- The main interface of Corel VideoStudio X6 (2013)
- Developer: Ulead Systems (Alludo)
- Stable release: VideoStudio 2022
- Operating system: Microsoft Windows
- Type: Video editing software
- License: Proprietary
- Website: Corel VideoStudio Homepage

= Corel VideoStudio =

Video editing software package

Corel VideoStudio (formerly Ulead VideoStudio) is a video editing software package for Microsoft Windows.

==Features==

===Basic editing===
The software allows storyboard and timeline-oriented editing.
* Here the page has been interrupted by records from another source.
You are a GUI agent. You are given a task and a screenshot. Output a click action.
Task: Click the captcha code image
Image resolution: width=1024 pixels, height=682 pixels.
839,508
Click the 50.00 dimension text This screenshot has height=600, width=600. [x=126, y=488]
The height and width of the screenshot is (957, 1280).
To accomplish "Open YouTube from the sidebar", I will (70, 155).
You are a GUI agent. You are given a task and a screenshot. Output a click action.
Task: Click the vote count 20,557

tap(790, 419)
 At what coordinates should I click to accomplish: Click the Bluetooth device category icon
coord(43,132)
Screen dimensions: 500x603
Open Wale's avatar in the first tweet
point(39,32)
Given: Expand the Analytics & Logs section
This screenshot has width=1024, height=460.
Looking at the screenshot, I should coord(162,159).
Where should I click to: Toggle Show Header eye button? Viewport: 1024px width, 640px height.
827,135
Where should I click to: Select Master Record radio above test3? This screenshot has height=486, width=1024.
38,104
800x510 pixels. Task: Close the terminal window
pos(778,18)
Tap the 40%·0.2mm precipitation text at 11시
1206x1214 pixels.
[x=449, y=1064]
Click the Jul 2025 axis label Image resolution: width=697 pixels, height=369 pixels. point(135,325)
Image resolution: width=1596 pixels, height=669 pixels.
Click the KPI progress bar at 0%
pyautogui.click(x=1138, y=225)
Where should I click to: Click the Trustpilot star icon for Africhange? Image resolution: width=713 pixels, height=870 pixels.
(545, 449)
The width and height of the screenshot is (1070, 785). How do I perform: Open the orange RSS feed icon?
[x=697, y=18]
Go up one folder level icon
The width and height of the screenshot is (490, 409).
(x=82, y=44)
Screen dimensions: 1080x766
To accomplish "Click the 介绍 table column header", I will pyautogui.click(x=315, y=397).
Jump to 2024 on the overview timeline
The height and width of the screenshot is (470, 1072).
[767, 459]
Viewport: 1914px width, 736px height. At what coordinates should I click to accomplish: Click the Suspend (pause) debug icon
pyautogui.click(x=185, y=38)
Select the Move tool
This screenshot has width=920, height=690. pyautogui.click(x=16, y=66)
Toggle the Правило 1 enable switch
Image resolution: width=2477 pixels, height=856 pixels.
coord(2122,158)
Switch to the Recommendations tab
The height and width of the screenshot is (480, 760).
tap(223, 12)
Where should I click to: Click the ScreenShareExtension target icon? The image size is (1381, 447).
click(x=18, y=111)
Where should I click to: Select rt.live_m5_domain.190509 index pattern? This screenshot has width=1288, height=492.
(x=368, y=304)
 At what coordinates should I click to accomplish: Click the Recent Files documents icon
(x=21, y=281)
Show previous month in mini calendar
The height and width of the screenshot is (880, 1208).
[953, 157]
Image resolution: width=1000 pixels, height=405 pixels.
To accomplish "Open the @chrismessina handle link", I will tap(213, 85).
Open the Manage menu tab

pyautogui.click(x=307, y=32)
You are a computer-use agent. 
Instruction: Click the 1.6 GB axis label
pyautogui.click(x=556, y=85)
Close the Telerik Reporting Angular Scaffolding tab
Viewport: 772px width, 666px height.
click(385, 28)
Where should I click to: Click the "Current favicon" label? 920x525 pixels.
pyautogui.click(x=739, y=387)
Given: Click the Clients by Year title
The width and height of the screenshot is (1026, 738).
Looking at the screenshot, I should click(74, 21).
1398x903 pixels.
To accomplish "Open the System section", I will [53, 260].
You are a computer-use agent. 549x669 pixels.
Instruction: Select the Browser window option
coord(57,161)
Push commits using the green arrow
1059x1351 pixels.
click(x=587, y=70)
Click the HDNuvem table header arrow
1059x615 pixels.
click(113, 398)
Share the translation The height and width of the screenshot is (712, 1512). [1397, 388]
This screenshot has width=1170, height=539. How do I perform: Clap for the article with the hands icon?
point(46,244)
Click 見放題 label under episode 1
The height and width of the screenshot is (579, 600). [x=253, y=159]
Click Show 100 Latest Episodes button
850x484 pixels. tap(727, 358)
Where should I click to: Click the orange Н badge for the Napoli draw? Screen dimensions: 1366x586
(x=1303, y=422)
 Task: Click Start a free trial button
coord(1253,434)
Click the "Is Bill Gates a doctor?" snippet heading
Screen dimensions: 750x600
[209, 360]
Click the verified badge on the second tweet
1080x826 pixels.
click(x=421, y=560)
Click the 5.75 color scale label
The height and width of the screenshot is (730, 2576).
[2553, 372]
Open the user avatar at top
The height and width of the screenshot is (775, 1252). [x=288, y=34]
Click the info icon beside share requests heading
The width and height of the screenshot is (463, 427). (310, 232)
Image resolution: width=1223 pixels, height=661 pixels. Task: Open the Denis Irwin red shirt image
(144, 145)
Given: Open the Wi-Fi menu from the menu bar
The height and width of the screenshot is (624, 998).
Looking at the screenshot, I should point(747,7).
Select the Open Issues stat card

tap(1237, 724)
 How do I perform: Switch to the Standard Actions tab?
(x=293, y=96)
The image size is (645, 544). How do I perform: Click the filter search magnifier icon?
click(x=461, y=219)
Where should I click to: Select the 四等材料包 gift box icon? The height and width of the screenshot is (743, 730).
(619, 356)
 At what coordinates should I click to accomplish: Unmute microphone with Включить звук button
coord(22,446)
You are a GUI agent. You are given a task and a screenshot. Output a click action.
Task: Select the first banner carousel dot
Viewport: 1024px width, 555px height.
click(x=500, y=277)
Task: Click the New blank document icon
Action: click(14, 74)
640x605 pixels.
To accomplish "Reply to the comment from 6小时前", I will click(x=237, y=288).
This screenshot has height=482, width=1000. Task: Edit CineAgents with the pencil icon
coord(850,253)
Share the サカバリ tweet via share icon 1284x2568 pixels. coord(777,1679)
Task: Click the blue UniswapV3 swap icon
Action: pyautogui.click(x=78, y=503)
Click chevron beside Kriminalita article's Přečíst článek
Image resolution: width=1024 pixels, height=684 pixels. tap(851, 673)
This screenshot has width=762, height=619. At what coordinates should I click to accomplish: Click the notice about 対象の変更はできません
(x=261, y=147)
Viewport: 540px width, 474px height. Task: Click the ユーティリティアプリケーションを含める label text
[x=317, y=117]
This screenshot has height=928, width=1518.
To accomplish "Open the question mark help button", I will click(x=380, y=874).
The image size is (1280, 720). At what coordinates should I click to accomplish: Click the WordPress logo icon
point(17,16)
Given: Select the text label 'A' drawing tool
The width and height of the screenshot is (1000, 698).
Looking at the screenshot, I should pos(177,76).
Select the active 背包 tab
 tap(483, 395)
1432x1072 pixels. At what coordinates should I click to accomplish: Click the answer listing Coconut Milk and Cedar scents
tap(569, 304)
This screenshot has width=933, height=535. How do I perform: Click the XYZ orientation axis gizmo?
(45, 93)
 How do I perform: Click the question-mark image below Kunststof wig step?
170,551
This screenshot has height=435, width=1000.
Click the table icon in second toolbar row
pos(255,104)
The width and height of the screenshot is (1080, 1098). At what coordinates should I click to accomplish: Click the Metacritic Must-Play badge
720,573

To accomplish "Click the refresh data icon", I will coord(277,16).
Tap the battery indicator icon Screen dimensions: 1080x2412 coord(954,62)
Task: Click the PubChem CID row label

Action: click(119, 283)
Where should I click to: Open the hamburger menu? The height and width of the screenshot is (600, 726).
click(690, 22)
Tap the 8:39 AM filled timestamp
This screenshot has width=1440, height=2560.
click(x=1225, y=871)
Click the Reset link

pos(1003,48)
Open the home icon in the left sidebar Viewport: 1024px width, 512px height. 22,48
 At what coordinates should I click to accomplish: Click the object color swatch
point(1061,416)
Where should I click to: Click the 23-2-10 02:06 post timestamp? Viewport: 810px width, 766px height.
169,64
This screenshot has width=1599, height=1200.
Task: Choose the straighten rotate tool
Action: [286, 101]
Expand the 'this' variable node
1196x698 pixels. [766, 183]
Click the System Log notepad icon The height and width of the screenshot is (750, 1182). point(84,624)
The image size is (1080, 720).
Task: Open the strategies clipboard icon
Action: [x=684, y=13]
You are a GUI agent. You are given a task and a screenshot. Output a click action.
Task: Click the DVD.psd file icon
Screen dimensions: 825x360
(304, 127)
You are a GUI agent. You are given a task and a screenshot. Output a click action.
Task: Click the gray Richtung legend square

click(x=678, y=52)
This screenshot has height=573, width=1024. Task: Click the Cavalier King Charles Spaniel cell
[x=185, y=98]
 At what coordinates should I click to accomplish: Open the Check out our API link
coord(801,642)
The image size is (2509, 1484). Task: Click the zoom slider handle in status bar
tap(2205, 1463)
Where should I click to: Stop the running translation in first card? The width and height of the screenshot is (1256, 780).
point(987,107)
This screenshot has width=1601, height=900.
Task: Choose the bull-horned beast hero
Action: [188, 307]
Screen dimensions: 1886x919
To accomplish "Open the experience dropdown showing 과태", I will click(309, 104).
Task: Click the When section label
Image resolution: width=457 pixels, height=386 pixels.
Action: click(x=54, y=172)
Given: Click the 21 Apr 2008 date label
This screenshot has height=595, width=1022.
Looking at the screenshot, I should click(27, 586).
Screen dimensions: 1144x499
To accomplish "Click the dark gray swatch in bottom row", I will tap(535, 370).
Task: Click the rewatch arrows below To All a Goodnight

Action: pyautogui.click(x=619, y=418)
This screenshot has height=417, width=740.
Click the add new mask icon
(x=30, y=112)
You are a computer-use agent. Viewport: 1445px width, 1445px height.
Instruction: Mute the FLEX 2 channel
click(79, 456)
Various formats are supported for source clips, and the resulting video can be exported to a video file. DVD and AVCHD DVD authoring capabilities are included, and Blu-ray authoring is available via a plug-in. VideoStudio supports direct DV and HDV capture and burning.

===Overlay===
Users can overlay videos, images, and text. Using the overlay track, up to 50 clips can be displayed simultaneously. It can handle videos in MOV and AVI formats, including alpha channel, and images in PSP, PSD, PNG, and GIF formats. Clips that do not contain an alpha channel can have specific colours removed from the overlay video so that the required background or image is displayed in the foreground.

=== Proxy video files ===
VideoStudio supports high-definition video. Proxy files are smaller versions of the video source that stand in for the full-resolution source during editing to improve performance.

=== Plug-ins/bundles ===
VideoStudio supports VFX-type plug-ins from providers, including NewBlue and proDAD. proDAD plug-ins Roto-Pen, Script, Vitascene, and Mercalli-Stabilizer are bundled with X4 and later Ultimate Editions.

== Version history ==
- Ulead VideoStudio 4 (1999)
- Ulead VideoStudio 5 (2001)
- Ulead VideoStudio 6 (2002)
- Ulead VideoStudio 7 (2003)
- Ulead VideoStudio 8 (2004)
- Ulead VideoStudio 9 (2005)
- Ulead VideoStudio 10 plus. (2006)
- Corel Ulead VideoStudio 11 plus. (2007)
- Corel VideoStudio Pro X2 (v12, 2008)
- Corel VideoStudio Pro X3 (v13, 2010)
- 2011: Corel VideoStudio Pro X4 (v14, 2011) Adds support for stop motion animation, time-lapse mode photography, 3D movies, and 2nd generation Intel Core.
- Corel VideoStudio Pro X5 (v15, March 9, 2012): Adds HTML5 export (Comparison of HTML5 and Flash).
- Corel VideoStudio Pro X6 (v16, April 25, 2013): Windows 8 compatible. Adds UHD 4K support.
- Corel VideoStudio Pro X7 (v17, March 5, 2014): Software becomes 64-bit.
- Corel VideoStudio Pro X8 (v18, May 8, 2015): Several improvements.
- Corel VideoStudio Pro X9 (v19, February 16, 2016): Windows 10 compatible. Adds H.265 support, Multi-Camera Editor, and Match moving.
- Corel VideoStudio Pro X10 (v20, February 15, 2017): Adds Mask Creator, Track Transparency, and 360-degree video support.
- Corel VideoStudio Pro 2018 (v21, February 13, 2018): Adds split screen Video, Lens Correction, and 3D Title Editor.
- Corel VideoStudio Pro 2019 (v22, February 12, 2019): Adds Color Grading, Morph Transitions, and MultiCam Capture Lite.
- Corel VideoStudio Pro 2020 (v23, February 25, 2020).
- Corel VideoStudio Pro 2021 (v24, March 26, 2021): Adds Instant Project Templates, AR Stickers, and performance improvements (particularly regarding hardware acceleration).
- Corel VideoStudio Pro 2022 (v25, March 6, 2022): Adds face effects, GIF Creator, transitions for Camera Movements, a speech to text converter, and ProRes Smart Proxy.